Until recently, there were few better ways to start a lobbying career than by leaving the office of Senator Ted Stevens of Alaska.

With 40 years of seniority on important Senate committees, Mr. Stevens, a Republican, wielded unrivaled power over industries like fishing, forestry, communications, aviation and the military, steering billions each year to pet Alaskan projects like Eskimo whaling, missile defense and even salmon-based dog treats called Yummy Chummies.

His power made his good will a valuable commodity on K Street, where many lobbying firms are located. During the past five years, just nine lobbyists and firms known primarily for their ties to Mr. Stevens reported over $60 million in lobbyist fees, not including other income for less direct “consulting.” The most recent person to leave his staff to become a lobbyist reported fees of more than $800,000 in just the last 18 months.


While Sen. Stevens was the most notable of easily accessible congress critters, he certainly wasn't the only one, nor is the list just Republican in persuasion. The article suggests that Rep. Charles Rangel (D.-NY) has his own coterie. Mr. Rangel's power, however, has just been diminished somewhat by his replacement as chair of a powerful committee by Rep. Henry Waxman (D.-CA). Still, K Street gets greeted warmly on The Hill, much more warmly than the rest of us, the ones members of Congress were elected to serve.

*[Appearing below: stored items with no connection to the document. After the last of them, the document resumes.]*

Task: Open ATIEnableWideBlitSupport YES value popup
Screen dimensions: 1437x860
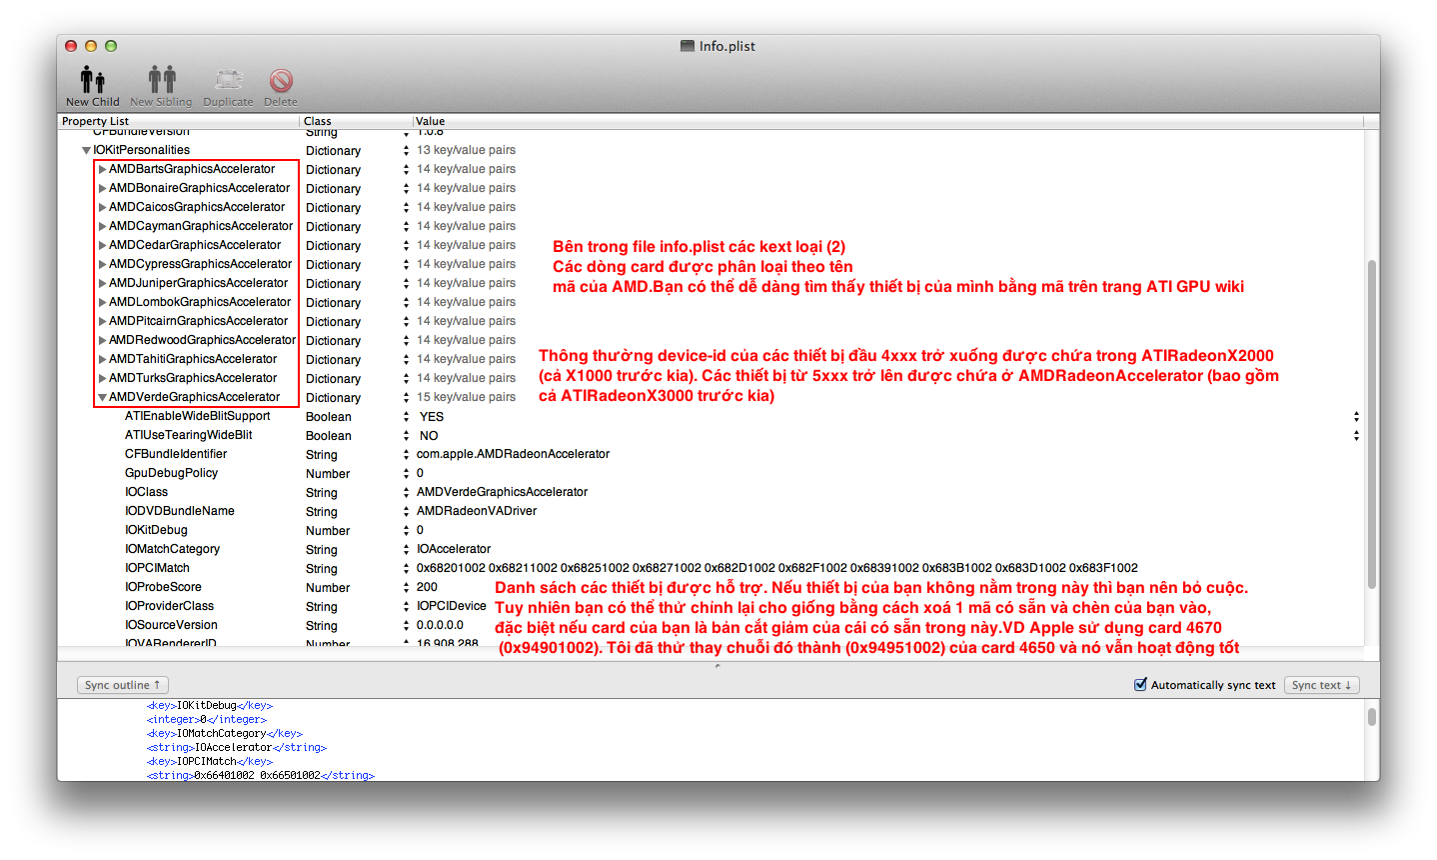Action: click(x=1356, y=417)
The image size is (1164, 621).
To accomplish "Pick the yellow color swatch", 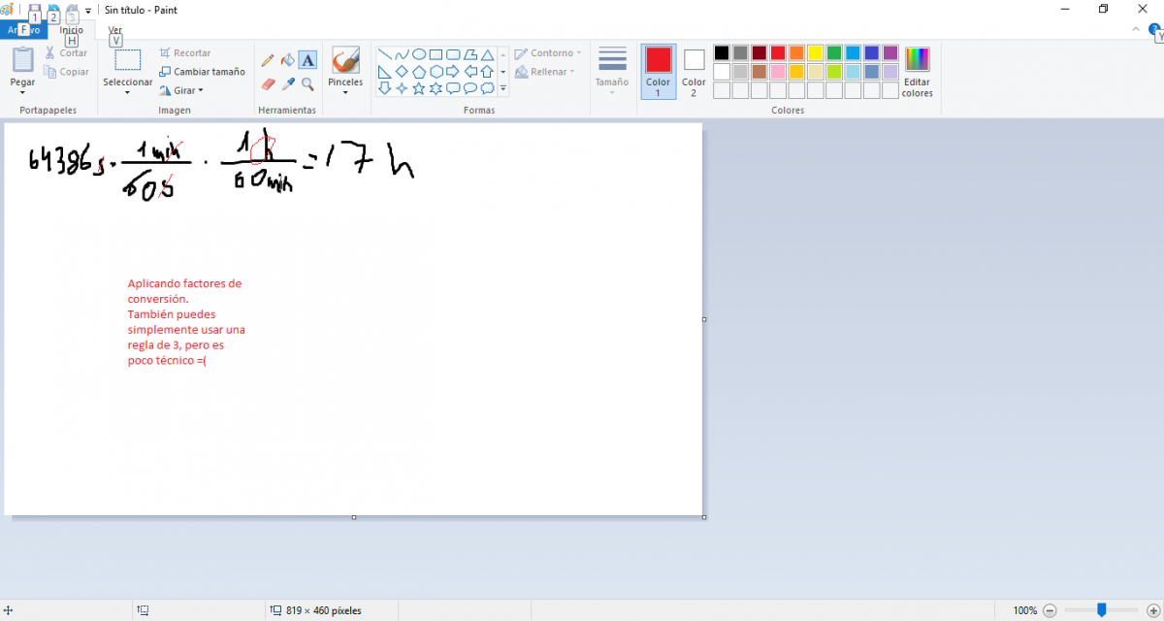I will pos(815,53).
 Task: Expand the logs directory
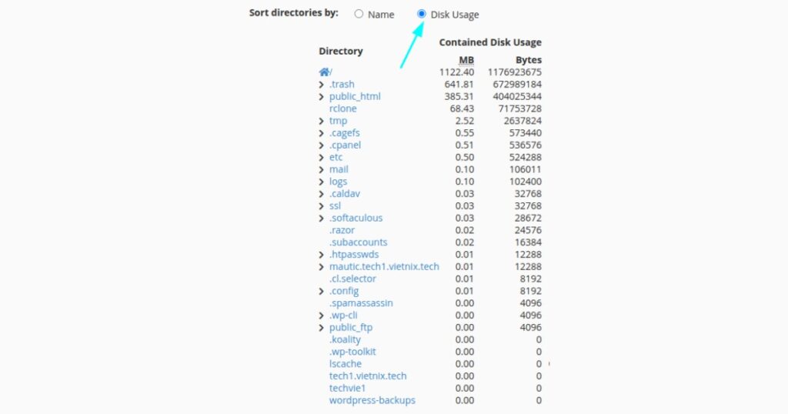(322, 182)
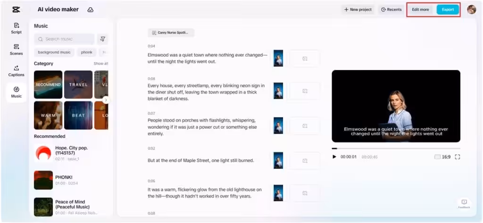
Task: Open the Captions sidebar icon
Action: pos(17,71)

Yes, the Alaskans benefited from Mr. Stevens' power, but clearly the real beneficiaries were not the citizens, but rather powerful interests within the state. The more honest of the lobbyists frankly admit that:

Others turned to dark humor, lashing out at the voters who cut off the main wellspring of the political pork that Alaskans — and their lobbyists — have enjoyed for so long. “They don’t understand the connection between Ted and the way of life they have come to take for granted,” read one e-mail message circulating among former Stevens staff members on K Street. “For those of us long on the dole, the coming reality will take some getting used to.” [Emphasis added]

Good luck with that.

For the rest of us, the problem remains. Lobbyists are already looking for new friends on the hill and at the White House, and they undoubtedly will find them. Our job is to make it clear to our representatives that lobbyists and their clients don't vote more than once and there are more of us than there are of them. To do that, we all are going to have to be better informed as to has all of that extra access.

Articles like this NY Times one are a good start, but only a start and one that in this case comes after the fact. At this stage of our vaunted free press's history, I don't expect to find anything substantive about those not under indictment or convicted. That means we are going to have to do our own digging. Fortunately, there are sites on the net which do summarize campaign contributions by industry.

And, of course, we still have the old fashioned ways of forcing our way into our representative's consciousness: telephone calls, faxes, emails, even visits to local and DC offices can be effective if done in large enough numbers. Organizations such as Move On and Take Back America regularly send out emailed calls to action. The larger bloggers do likewise. What is required is our informed response.

Selah.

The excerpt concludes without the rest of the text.